In [1]:
import pandas as pd
import numpy as np
import matplotlib.pyplot as plt
import seaborn as sns

%matplotlib inline

In [3]:
wine = pd.read_csv("C:/Users/raham/Downloads/winequality_merged (2).csv")

In [4]:
wine

Unnamed: 0,fixed acidity,volatile acidity,citric acid,residual sugar,chlorides,free sulfur dioxide,total sulfur dioxide,density,pH,sulphates,alcohol,quality,red_wine
0,7.4,0.70,0.00,1.9,0.076,11.0,34.0,0.99780,3.51,0.56,9.4,5,1
1,7.8,0.88,0.00,2.6,0.098,25.0,67.0,0.99680,3.20,0.68,9.8,5,1
2,7.8,0.76,0.04,2.3,0.092,15.0,54.0,0.99700,3.26,0.65,9.8,5,1
3,11.2,0.28,0.56,1.9,0.075,17.0,60.0,0.99800,3.16,0.58,9.8,6,1
4,7.4,0.70,0.00,1.9,0.076,11.0,34.0,0.99780,3.51,0.56,9.4,5,1
...,...,...,...,...,...,...,...,...,...,...,...,...,...
6492,6.2,0.21,0.29,1.6,0.039,24.0,92.0,0.99114,3.27,0.50,11.2,6,0
6493,6.6,0.32,0.36,8.0,0.047,57.0,168.0,0.99490,3.15,0.46,9.6,5,0
6494,6.5,0.24,0.19,1.2,0.041,30.0,111.0,0.99254,2.99,0.46,9.4,6,0
6495,5.5,0.29,0.30,1.1,0.022,20.0,110.0,0.98869,3.34,0.38,12.8,7,0


In [5]:
y = wine['quality']

In [9]:
predictor_columns = [c for c in wine.columns if c != 'quality']

In [10]:
X = pd.DataFrame(wine, columns = predictor_columns)

In [12]:
from sklearn.linear_model import LinearRegression
from sklearn.model_selection import train_test_split

In [13]:

X_train, X_test, y_train, y_test = train_test_split(X, y, test_size = 0.2)

In [15]:
## Flag intermediate output

show_steps = True   # for testing/debugging
# show_steps = False  # without showing steps

In [16]:
## Use Forward Feature Selection to pick a good model

# start with no predictors
included = []
# keep track of model and parameters
best = {'feature': '', 'r2': 0, 'a_r2': 0}
# create a model object to hold the modelling parameters
model = LinearRegression() # create a model for Linear Regression
# get the number of cases in the test data
n = X_test.shape[0]

while True:
    changed = False
    
    if show_steps:
        print('') 

    # list the features to be evaluated
    excluded = list(set(X.columns) - set(included))
    
    if show_steps:
        print('(Step) Excluded = %s' % ', '.join(excluded))  

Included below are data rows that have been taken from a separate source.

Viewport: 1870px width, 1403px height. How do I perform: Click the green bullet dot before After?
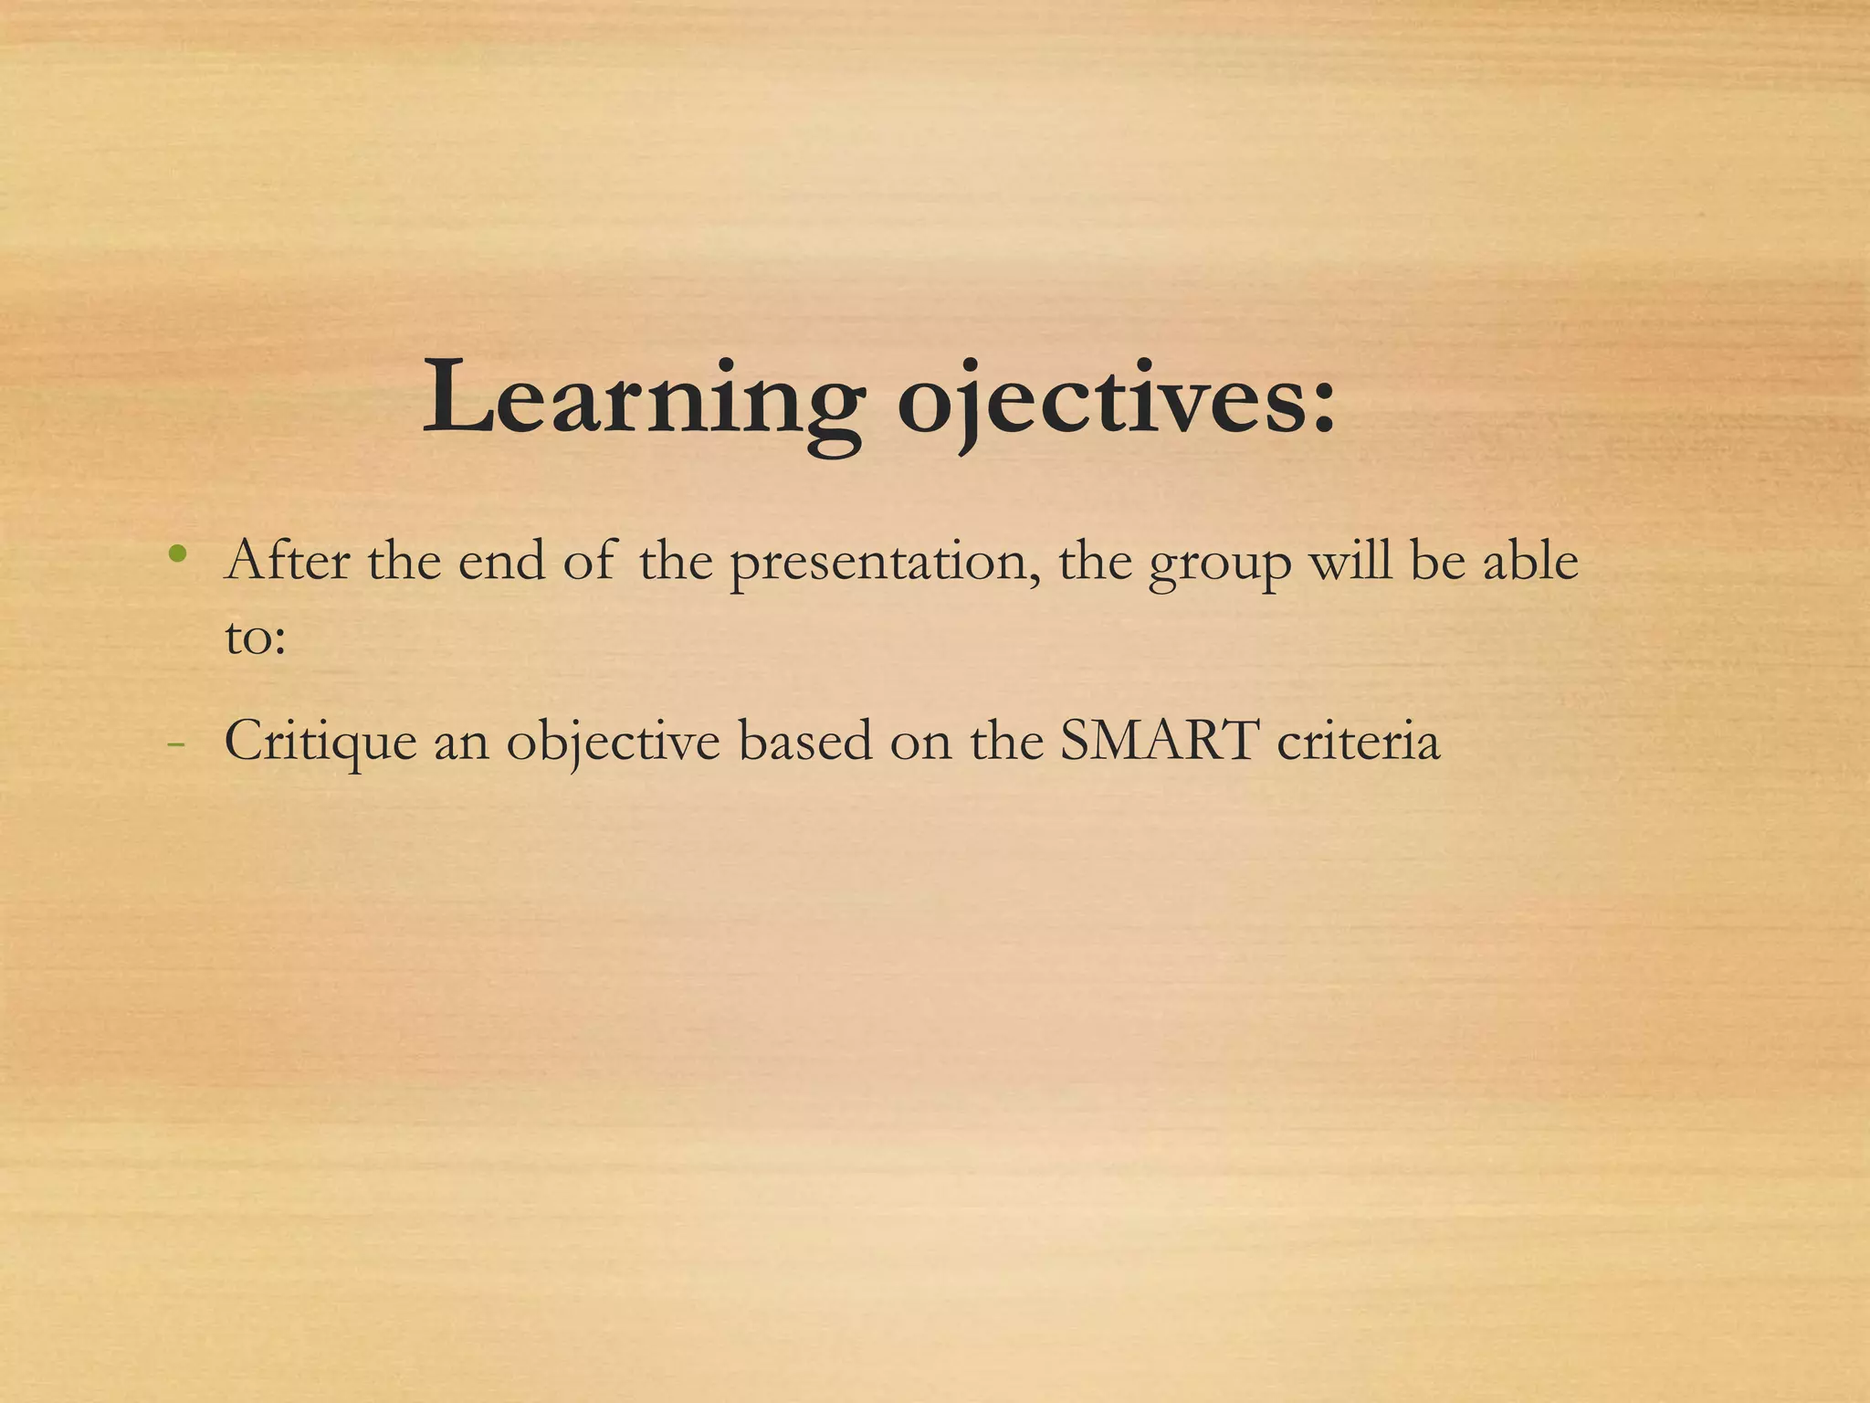(178, 554)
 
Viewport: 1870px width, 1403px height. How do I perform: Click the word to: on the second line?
(255, 637)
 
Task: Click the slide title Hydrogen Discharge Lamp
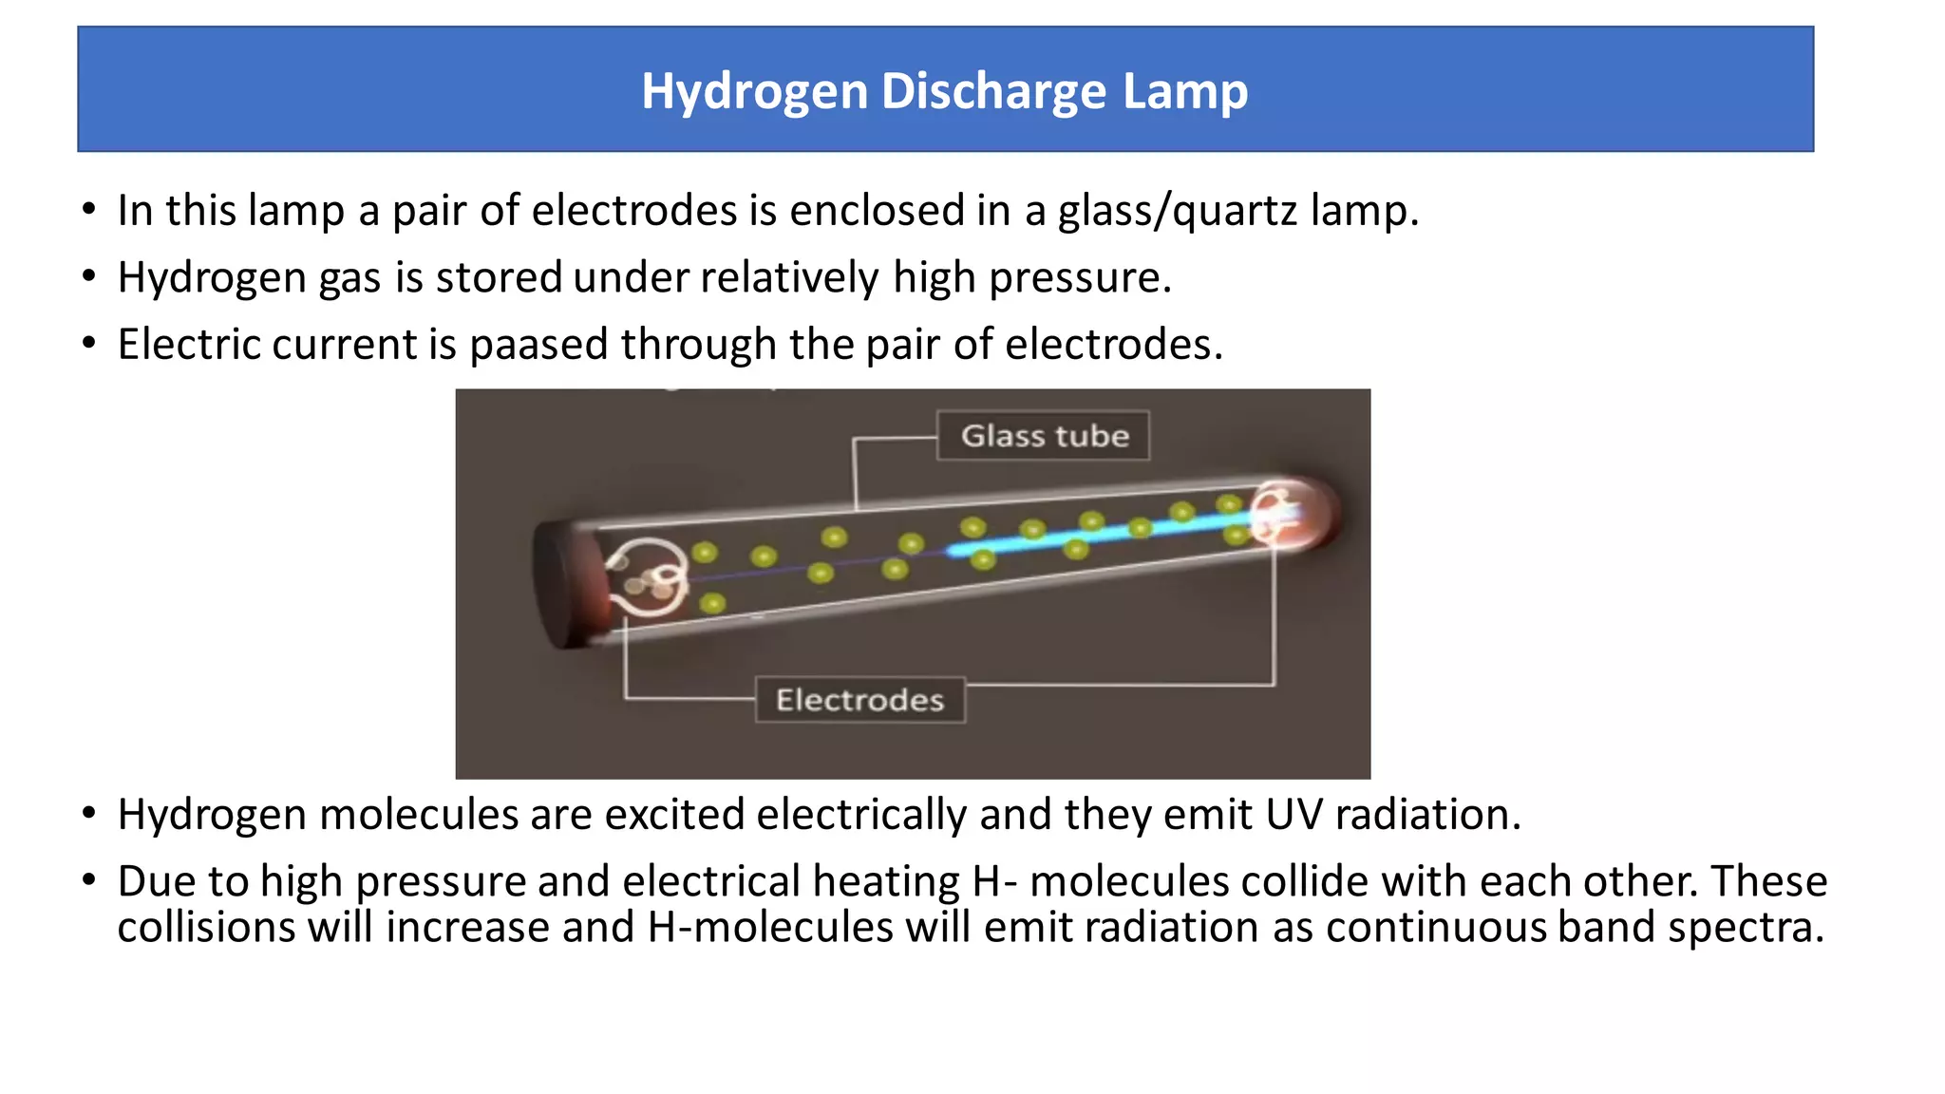(x=944, y=91)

    # for each remaining feature to be evaluated
    for new_column in excluded:
        
        if show_steps:
            print('(Step) Trying %s...' % new_column)
            print('(Step) - Features = %s' % ', '.join(included + [new_column]))

        # fit the model with the Training data
        fit = model.fit(X_train[included + [new_column]], y_train) # fit a model; consider which predictors should be included
        # calculate the score (R^2 for Regression)
        r2 = fit.score(X_test[included + [new_column]], y_test) # calculate the score
        # number of predictors in this model
        k = len(included) + 1
        # calculate the adjusted R^2
        adjusted_r2 = 1 - ( ( (1 - r2) * (n - 1) ) / (n - k - 1) ) # calculate the Adjusted R^2

        if show_steps:
            print('(Step) - Adjusted R^2: This = %.3f; Best = %.3f' % 
                  (adjusted_r2, best['a_r2']))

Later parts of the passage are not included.